- What the exercise asks
Reproduce only the lines starting with the line containing "Open the Pavel" and running through the line containing "pyautogui.click(x=181, y=17)", replacing "hamburger" with "three-line" and changing nothing else.

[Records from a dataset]
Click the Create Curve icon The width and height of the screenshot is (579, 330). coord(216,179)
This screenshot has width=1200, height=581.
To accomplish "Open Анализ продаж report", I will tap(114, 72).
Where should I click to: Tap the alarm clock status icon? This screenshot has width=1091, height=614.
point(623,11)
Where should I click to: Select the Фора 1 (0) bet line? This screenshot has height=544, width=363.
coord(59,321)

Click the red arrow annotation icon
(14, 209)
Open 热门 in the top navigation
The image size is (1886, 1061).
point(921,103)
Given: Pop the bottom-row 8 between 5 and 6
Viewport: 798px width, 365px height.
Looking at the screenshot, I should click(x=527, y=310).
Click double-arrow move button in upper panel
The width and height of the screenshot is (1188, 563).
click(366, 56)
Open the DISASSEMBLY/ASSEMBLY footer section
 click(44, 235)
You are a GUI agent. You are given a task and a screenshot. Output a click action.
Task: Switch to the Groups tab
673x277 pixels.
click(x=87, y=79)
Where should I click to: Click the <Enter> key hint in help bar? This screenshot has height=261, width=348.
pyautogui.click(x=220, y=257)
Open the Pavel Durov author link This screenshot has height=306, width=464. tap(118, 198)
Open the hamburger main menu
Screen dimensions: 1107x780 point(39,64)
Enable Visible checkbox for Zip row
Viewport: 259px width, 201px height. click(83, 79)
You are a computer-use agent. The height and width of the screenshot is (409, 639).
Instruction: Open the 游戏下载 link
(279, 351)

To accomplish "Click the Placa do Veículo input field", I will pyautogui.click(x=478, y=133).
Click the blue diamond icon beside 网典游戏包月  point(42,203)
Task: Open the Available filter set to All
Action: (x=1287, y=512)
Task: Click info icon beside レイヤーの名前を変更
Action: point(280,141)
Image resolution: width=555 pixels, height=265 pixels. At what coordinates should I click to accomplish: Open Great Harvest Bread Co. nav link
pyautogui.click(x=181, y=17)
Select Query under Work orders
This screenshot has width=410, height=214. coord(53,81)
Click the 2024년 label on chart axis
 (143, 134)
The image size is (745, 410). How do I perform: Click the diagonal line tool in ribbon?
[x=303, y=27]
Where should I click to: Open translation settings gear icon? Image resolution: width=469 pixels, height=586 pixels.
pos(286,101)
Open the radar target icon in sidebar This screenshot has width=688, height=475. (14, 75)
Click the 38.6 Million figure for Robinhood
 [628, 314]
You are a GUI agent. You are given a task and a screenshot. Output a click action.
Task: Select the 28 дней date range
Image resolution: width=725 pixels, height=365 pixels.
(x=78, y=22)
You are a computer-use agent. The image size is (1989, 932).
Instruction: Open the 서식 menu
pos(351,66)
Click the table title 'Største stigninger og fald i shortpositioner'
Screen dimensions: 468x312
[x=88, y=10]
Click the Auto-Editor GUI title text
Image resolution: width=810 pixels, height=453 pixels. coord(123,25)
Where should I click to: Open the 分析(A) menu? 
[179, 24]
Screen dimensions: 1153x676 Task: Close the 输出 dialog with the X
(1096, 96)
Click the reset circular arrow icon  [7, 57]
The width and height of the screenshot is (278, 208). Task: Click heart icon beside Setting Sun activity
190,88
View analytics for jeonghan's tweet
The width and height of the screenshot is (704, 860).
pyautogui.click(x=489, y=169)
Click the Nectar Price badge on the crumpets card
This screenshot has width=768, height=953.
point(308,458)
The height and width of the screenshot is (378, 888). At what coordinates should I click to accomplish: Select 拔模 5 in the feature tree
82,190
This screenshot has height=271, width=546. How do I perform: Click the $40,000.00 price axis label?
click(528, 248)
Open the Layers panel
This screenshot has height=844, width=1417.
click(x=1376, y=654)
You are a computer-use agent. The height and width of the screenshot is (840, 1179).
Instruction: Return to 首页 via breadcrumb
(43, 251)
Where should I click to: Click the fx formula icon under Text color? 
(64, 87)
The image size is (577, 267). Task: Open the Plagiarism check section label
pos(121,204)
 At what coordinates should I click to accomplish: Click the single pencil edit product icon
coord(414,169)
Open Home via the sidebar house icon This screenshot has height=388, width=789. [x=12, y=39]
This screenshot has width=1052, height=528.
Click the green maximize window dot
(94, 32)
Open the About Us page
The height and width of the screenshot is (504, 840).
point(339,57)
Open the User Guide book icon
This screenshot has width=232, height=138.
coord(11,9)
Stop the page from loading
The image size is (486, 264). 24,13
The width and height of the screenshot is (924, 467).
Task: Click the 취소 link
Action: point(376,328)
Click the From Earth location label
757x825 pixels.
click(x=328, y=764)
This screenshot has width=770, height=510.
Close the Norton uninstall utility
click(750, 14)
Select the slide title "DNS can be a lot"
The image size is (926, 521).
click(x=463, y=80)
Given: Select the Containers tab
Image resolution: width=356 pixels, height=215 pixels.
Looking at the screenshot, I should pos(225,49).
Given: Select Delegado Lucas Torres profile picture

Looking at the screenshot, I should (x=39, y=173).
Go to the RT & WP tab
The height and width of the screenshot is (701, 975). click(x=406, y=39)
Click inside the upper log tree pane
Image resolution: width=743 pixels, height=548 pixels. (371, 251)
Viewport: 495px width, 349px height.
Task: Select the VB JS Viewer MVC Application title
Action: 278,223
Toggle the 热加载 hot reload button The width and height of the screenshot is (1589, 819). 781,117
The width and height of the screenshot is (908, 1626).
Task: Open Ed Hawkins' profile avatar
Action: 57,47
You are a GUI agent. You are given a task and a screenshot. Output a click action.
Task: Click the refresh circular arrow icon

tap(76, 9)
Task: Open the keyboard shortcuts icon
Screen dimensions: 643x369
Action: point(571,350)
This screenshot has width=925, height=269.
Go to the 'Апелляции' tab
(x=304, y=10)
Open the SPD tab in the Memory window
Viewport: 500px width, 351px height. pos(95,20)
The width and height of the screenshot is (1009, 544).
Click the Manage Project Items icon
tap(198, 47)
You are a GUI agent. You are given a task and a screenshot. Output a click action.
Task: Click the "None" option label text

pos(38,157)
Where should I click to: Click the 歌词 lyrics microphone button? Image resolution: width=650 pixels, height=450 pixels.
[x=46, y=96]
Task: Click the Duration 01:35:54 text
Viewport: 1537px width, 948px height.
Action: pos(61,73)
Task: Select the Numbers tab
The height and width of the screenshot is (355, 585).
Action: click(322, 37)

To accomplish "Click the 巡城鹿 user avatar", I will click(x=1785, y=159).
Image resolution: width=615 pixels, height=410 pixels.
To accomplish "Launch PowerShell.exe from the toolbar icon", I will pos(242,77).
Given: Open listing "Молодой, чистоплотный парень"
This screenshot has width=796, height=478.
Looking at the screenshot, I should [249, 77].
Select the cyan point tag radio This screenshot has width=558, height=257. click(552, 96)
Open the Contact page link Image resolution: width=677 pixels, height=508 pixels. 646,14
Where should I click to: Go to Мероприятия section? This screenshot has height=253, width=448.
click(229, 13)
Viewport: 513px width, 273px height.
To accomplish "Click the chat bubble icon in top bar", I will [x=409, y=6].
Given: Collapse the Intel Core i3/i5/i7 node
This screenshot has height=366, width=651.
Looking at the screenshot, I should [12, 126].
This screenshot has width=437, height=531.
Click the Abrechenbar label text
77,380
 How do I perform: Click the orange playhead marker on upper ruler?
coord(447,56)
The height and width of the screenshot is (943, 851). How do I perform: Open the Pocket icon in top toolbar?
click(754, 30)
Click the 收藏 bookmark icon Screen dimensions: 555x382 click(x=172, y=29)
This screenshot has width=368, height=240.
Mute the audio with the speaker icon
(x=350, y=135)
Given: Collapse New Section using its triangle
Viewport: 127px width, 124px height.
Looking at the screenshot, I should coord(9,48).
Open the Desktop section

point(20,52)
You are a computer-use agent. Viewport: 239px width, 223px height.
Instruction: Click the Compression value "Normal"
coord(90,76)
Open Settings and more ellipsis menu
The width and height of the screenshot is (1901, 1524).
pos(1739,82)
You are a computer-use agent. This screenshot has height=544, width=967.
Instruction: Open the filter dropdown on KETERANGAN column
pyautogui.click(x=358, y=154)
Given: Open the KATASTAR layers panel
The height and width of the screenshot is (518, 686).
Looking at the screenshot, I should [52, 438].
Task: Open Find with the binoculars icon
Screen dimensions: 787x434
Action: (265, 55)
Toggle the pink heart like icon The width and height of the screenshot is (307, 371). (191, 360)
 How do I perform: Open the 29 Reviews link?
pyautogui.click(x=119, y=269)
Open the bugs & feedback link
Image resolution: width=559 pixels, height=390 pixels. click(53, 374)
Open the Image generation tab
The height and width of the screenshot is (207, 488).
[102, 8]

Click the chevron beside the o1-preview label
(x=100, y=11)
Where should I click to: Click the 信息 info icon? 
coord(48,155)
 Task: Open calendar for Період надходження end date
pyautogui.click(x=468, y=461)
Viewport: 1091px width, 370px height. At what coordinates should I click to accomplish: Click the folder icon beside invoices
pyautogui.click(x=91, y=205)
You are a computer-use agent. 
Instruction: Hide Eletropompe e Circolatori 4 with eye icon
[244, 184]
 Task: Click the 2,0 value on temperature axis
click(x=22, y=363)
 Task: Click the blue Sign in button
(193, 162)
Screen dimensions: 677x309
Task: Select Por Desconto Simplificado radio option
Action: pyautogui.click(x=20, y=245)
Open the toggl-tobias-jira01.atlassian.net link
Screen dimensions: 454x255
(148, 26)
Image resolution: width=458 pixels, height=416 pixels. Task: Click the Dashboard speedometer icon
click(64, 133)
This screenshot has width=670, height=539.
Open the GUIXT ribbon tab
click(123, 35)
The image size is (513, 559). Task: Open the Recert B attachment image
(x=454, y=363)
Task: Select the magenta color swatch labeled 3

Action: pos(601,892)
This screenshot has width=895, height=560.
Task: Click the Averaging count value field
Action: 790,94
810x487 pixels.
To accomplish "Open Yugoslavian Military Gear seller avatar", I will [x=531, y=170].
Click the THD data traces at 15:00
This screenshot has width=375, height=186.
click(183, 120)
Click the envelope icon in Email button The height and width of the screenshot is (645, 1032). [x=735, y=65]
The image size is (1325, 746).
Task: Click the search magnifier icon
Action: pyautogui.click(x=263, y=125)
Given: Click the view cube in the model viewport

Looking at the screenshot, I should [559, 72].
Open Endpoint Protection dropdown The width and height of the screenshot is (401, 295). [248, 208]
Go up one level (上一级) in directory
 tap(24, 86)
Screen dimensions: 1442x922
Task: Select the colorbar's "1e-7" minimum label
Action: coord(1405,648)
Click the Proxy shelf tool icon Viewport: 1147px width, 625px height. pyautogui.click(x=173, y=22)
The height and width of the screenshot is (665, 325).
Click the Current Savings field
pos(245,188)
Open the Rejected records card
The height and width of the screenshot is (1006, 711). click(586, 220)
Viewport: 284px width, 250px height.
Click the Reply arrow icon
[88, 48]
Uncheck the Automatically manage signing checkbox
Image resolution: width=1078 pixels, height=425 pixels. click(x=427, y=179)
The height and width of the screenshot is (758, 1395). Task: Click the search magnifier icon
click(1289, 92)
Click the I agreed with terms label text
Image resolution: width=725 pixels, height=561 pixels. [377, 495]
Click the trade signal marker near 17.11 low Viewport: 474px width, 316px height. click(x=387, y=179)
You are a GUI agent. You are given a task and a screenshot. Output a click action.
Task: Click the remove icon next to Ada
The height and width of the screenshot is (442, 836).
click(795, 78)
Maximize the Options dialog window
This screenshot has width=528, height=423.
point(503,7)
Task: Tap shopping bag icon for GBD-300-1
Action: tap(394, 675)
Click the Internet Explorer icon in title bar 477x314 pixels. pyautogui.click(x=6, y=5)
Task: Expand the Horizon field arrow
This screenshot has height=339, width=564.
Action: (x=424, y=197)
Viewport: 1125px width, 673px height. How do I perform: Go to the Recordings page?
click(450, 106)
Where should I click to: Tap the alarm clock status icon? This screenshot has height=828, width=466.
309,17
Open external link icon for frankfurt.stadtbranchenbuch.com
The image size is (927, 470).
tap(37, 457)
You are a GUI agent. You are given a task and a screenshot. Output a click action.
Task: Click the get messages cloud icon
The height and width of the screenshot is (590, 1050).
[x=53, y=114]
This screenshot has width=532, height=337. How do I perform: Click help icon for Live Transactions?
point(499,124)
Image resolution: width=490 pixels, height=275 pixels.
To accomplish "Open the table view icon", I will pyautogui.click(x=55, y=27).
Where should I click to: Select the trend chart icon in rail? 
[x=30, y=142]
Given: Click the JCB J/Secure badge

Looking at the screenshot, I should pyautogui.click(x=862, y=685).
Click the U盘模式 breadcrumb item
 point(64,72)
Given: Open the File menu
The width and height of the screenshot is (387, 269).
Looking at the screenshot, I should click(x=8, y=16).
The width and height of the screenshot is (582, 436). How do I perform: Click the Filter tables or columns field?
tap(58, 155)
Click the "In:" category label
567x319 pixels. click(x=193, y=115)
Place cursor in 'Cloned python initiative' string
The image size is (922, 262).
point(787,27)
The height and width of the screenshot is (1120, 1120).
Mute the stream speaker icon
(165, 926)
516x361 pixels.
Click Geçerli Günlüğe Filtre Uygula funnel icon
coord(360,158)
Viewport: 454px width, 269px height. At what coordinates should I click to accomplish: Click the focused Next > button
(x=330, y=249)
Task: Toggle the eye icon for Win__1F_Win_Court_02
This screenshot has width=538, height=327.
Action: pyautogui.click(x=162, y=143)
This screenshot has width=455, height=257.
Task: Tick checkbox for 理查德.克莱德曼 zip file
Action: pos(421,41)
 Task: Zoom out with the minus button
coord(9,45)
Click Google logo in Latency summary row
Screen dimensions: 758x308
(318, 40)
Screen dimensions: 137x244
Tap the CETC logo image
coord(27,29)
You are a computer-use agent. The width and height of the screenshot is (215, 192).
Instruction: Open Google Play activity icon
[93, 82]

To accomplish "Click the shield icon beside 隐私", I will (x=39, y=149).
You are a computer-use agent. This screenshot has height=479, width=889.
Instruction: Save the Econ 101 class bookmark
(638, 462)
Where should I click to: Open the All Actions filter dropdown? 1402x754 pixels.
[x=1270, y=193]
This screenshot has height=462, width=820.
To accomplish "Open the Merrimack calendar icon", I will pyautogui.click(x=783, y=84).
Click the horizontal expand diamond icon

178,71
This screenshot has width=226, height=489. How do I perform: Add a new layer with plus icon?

- Written answer
Open the Pavel Durov author link This screenshot has height=306, width=464. tap(118, 198)
Open the three-line main menu
Screen dimensions: 1107x780 point(39,64)
Enable Visible checkbox for Zip row
Viewport: 259px width, 201px height. click(83, 79)
You are a computer-use agent. The height and width of the screenshot is (409, 639).
Instruction: Open the 游戏下载 link
(279, 351)

To accomplish "Click the Placa do Veículo input field", I will pyautogui.click(x=478, y=133).
Click the blue diamond icon beside 网典游戏包月  point(42,203)
Task: Open the Available filter set to All
Action: (x=1287, y=512)
Task: Click info icon beside レイヤーの名前を変更
Action: point(280,141)
Image resolution: width=555 pixels, height=265 pixels. At what coordinates should I click to accomplish: Open Great Harvest Bread Co. nav link
pyautogui.click(x=181, y=17)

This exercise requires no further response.